Garden Journal: The 2020 Gardening Season -- Our Earliest Start in New England!
Yesterday--Sunday, February 23--was unseasonably and freakishly warm for Peabody, Massachusetts, with high temps in the mid 50s. And so Mulch Boy and I found ourselves drawn outside to begin some spring cleaning in the backyard. Although we are most certainly doomed to several more months of winter, we managed to get a good bit done AND begin developing the first cunning garden scheme of 2020.
Anyway, there is a plan:
Mulch has (mostly) emptied the bed that's to move, and the dog fence is ordered.
And now we wait for the next unseasonably nice day.
What we did
- Raked backyard leaves.
- Cut down dead perennials.
- Cleaned out the raised vegetable garden beds and the herb bed.
- Emptied the soil from one raised bed to another in preparation for The Cunning Scheme.
- Reset the fencing around the herb and vegetable gardens, as DOGS have recently found their way past the barriers. And then found themselves trapped.
- Stirred and reorganized the compost heap.
What we noticed
- The Montauk daisies were all leafing out. Are you kidding me, Montauk daisies?

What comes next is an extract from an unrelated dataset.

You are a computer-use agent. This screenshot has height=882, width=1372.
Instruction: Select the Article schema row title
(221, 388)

- Old dried lemongrass smells amazing!
- Oregano lives even in winter.
The most notable thing was all the big improvements we made last year. I had forgotten just how much work we did in 2019, from creating and edging beds, digging up boulders and building stone walls, and so on and so forth. Everything's a bit messy right now, naturally, but we really improved the bone structure of the entire yard, front and back. I just read back through last year's posts and was surprised and delighted to remember all the things we did. And it inspired us to begin detailed planning of the first Cunning Scheme of 2020.
The First Cunning Scheme of 2020
Two years ago, Mulch Boy built me raised vegetable beds. They are wonderful, and we were finally able to grow vegetables successfully up here in New England. However, they have some problems, and these are of my own making.

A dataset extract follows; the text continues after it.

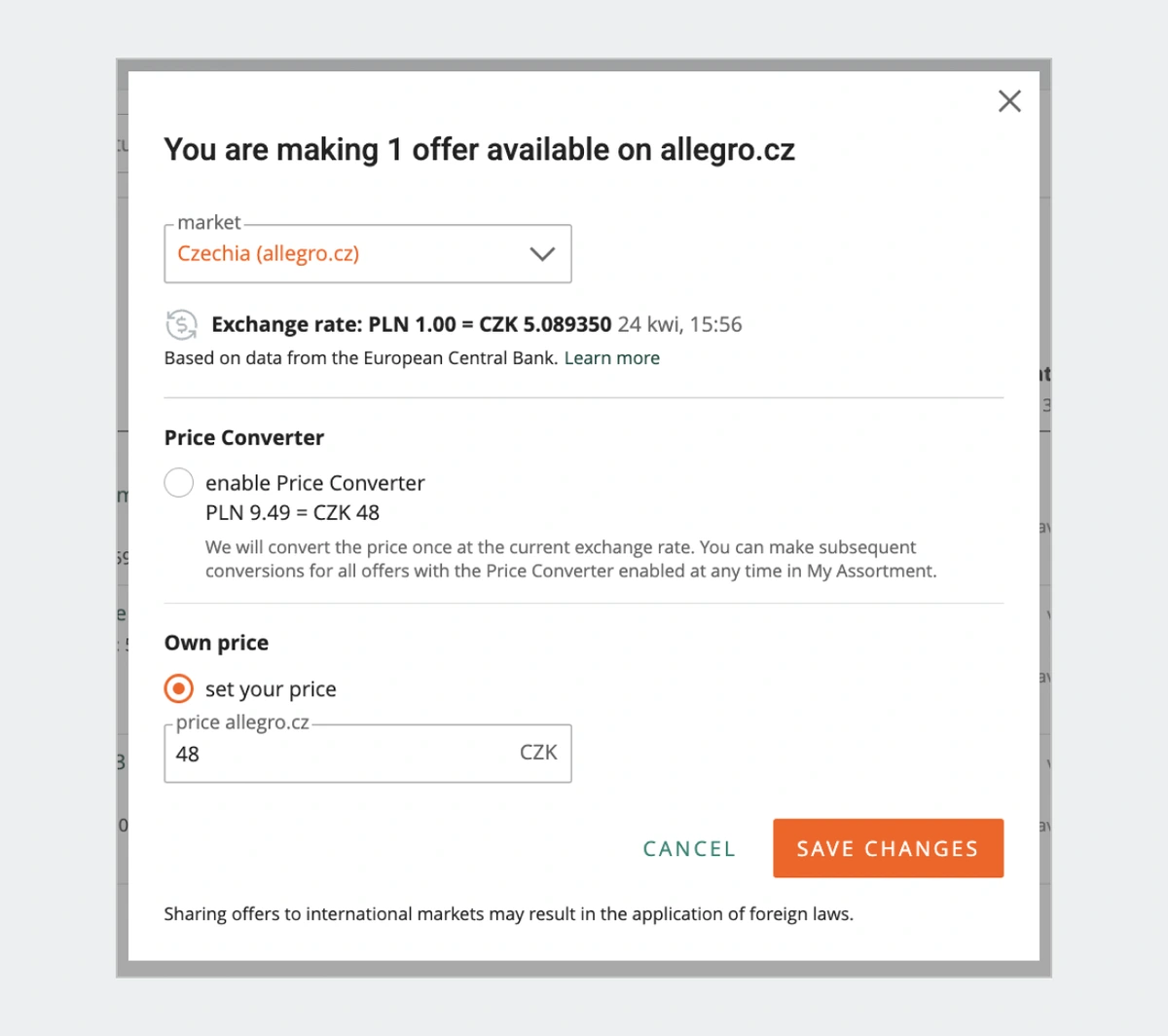
Task: Click the dialog title about allegro.cz
Action: pos(480,150)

I enjoy planning and building things, but I am not what you would call talented or successful at it, in spite of my often very elaborate and detailed planning. The vegetable garden is an excellent case in point. I measured the area, I planned the size of each bed and the required size of the lumber, I calculated the space needed to walk between the beds. I drew diagrams. We bought the lumber and had it cut according to my specifications. We brought it home and assembled the beds using some nifty corner thingies I bought off the Internet.
And in the end we had four lovely big beds... and barely room to walk between them. Because I had failed to factor in the thickness of the boards (1.5 inches) and the corner brackets (2 inches) when calculating the beds' width. As a result, our garden aisles were 11.5 inches and 8 inches. It's okay, you can laugh.
After two years of carefully traversing these treacherous little paths, last fall we decided we needed to do something about it. And so I started drawing new diagrams in which I reconfigured the existing beds to make them more walkable.
And then we forgot all about it.
Until this past weekend! Out came the tape measure, again. I have now measured every dimension in this portion of the yard--distances from the house to the edge of the porch, from the porch to the cellar doors, from the cellar doors to the backdoor stair. I've measured the existing beds, each piece of lumber, the current paths, the space between the front of the beds and the current fencing, and the distance from the current fencing to the edge of the porch. Look, I did a lot of measuring!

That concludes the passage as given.